German experts confirm that Cuban COVID-19 vaccines could benefit Latin America

Edited by Jorge Ruiz Miyares
2021-10-30 07:17:51


Havana, October 20 (RHC)--Vaccines manufactured in Cuba could benefit vaccination drives  in the region, say German professors Bert Hoffmann and Jan Felix Drexler, in the article "COVID-19 in Latin America: where we are and what is to come."

In the text published in the GIGA magazine of the German Institute for Global and Area Studies, the authors agree that "given that vaccines are being produced in the region, their trade should be facilitated.

The experts note that although Cuba's vaccines have not yet received recognition from the World Health Organization, they have withstood the test of practical implementation. 

"Once the island's vaccination campaign began, the infection curve gradually declined. Efficacy against the Delta variant may eventually be lower than the 90 percent officially announced after clinical trials. Still, the Cuban vaccines have clearly been instrumental in controlling the pandemic," they stressed.
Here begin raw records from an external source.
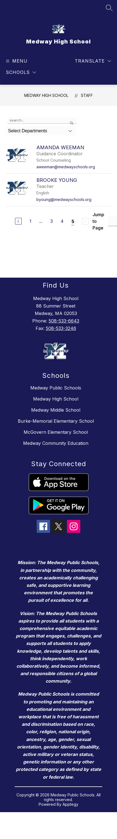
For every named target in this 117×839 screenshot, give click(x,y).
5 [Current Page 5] (72, 221)
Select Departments (27, 130)
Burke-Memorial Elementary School (56, 421)
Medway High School (46, 95)
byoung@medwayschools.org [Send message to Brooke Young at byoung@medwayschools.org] (63, 199)
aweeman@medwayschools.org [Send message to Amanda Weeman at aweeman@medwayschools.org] (65, 166)
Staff (87, 95)
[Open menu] (16, 61)
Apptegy (70, 804)
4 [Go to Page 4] (62, 221)
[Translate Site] (93, 61)
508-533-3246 (61, 328)
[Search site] (109, 7)
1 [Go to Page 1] (30, 221)
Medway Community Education (55, 443)
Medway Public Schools (55, 388)
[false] (42, 120)
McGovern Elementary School (56, 432)
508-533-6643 (64, 321)
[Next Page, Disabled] (85, 221)
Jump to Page (98, 221)
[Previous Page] (18, 221)
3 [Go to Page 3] (51, 221)
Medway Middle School (55, 410)
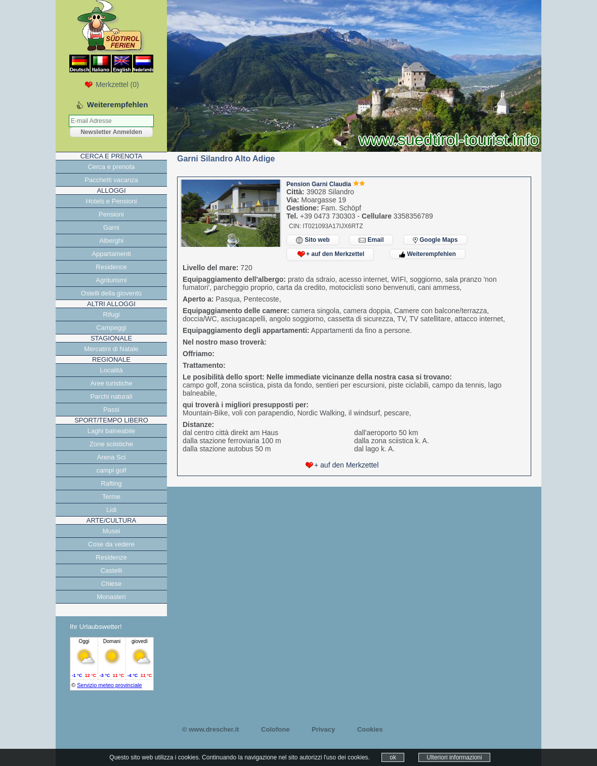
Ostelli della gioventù (111, 293)
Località (111, 370)
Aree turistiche (111, 383)
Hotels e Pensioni (111, 201)
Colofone (275, 729)
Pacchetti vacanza (111, 180)
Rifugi (111, 314)
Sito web (313, 240)
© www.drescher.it (210, 729)
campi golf (111, 470)
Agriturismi (111, 280)
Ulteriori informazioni (454, 757)
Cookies (370, 729)
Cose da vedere (111, 544)
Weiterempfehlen (427, 254)
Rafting (111, 483)
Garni (111, 227)
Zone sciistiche (111, 444)
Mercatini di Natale (111, 349)
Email (371, 240)
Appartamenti (111, 254)
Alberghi (111, 240)
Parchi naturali (111, 396)
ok (393, 757)
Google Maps (435, 239)
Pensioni (111, 214)
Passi (111, 409)
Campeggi (111, 327)
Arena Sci (111, 457)
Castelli (111, 570)
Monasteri (111, 597)
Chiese (111, 583)
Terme (111, 496)
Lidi (111, 510)
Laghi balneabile (112, 431)
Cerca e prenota (111, 167)
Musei (111, 531)
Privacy (323, 729)
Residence (111, 267)
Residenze (111, 557)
The German experts said the Caribbean island also became the first country in the world to vaccinate children over the age of two. By the end of 2021, Cuba is likely to have fully vaccinated 90 percent of its population. With domestic demand met, the first shipments of its vaccines have been exported to Venezuela and Vietnam. 

While they are not likely to gain recognition in Europe or the U.S, in the short term, Cuban vaccines can be a valuable and low-cost addition to vaccination campaigns in Latin America and the Global South.